ベルナルドの愛想が無いのはいつものことだが、社交的なディートフレンまでどうしたのだろう。

 レカルディーナのほうがなんだかいたたまれなくなって二人を交互に見た。




 一見すると和やかな場のようにみえて、みるみるうちに吹雪が吹き荒れそうな空気になり、耐えきれなくなったレカルディーナはお互いの紹介もそこそこにベルナルドを連れて自室へとやってきた。部屋に招き入れてから、今朝屋敷を出るときのままだったことに気が付いて慌てたけれど、侍女が片付けてくれたのか出しっぱなしにしていたドレスはきちんと仕舞われていた。


 後ろから付いてきた侍女が暖炉に火種を入れてくれた。

 もう少ししたら部屋の温度も上がるだろう。

 ベルナルドは物珍しげに室内を眺めていた。


「殿下、恥ずかしいのでそんなにも見ないでください」


 ちょうど暖炉の上に飾ってあった家族一緒の絵を見られてしまい、レカルディーナは顔を赤くした。レカルディーナだが十歳になるかならないかくらいに描かれたものだ。

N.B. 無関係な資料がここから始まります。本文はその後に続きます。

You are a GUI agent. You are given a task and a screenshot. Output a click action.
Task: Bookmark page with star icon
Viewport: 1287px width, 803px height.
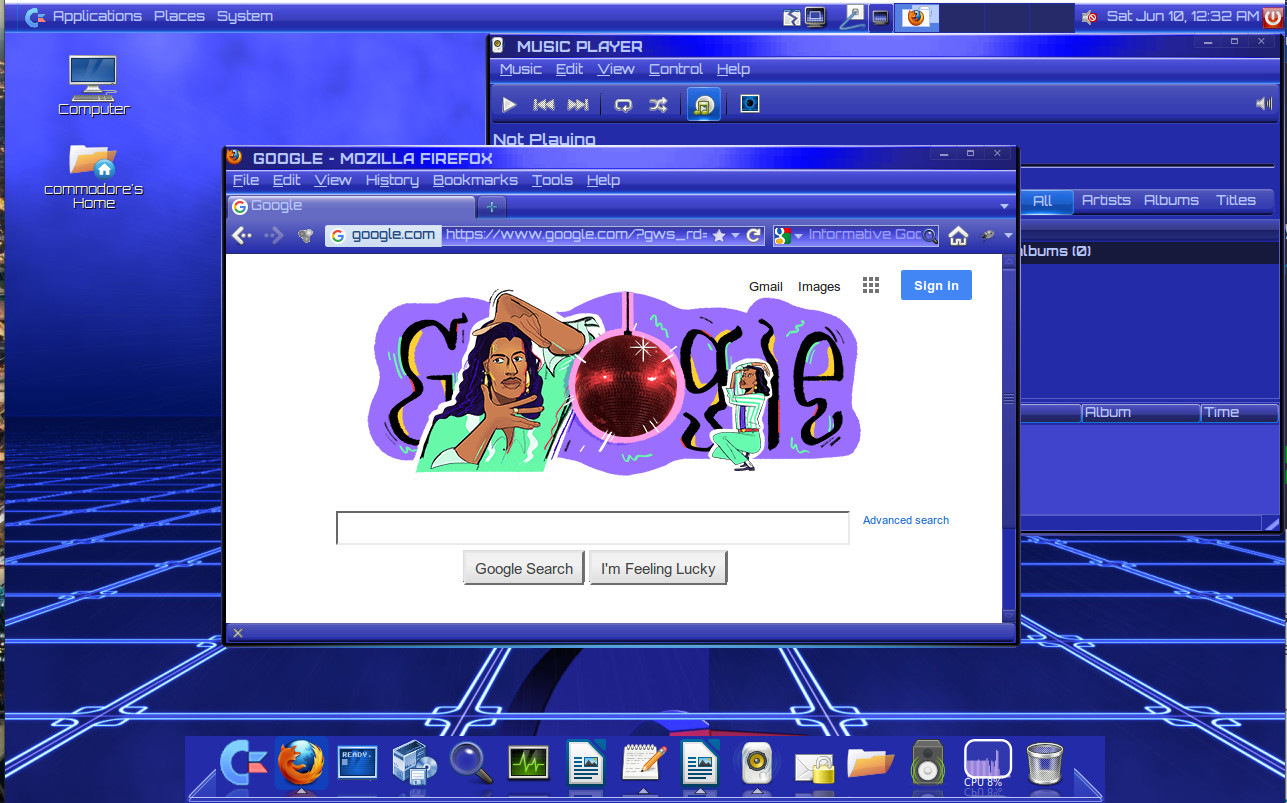[719, 235]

「どうしていつまでたっても名前で呼ぼうとしないんだ」


 ベルナルドは少し拗ねたような声を出した。初対面の頃から殿下と呼んでいたため癖になっているんです、と何回も説明しているのにベルナルドはしつこく名前で呼べと言い募ってくる。意識するようにしてはいるものの、恥ずかしいのだ。理由はわからないけれど、ものすごく。


「だって……」

 ベルナルドは照れて言葉を探しているレカルディーナを無造作に引き寄せた。

「ここがレカルディーナの育った部屋なんだな」

「といってもわたし四年間留守にしていたので、どちらかというと子供部屋みたいな内装でしょう。改装する間もなく家を出ちゃったし」

「俺ばかり色々と見られていたから、レカルディーナの部屋が見れてよかった」

「そ、そうですか……」


 あんまりじっくり見られるとそれはそれで恥ずかしくてレカルディーナは目を泳がせた。見られてまずいものは置いていないと思う。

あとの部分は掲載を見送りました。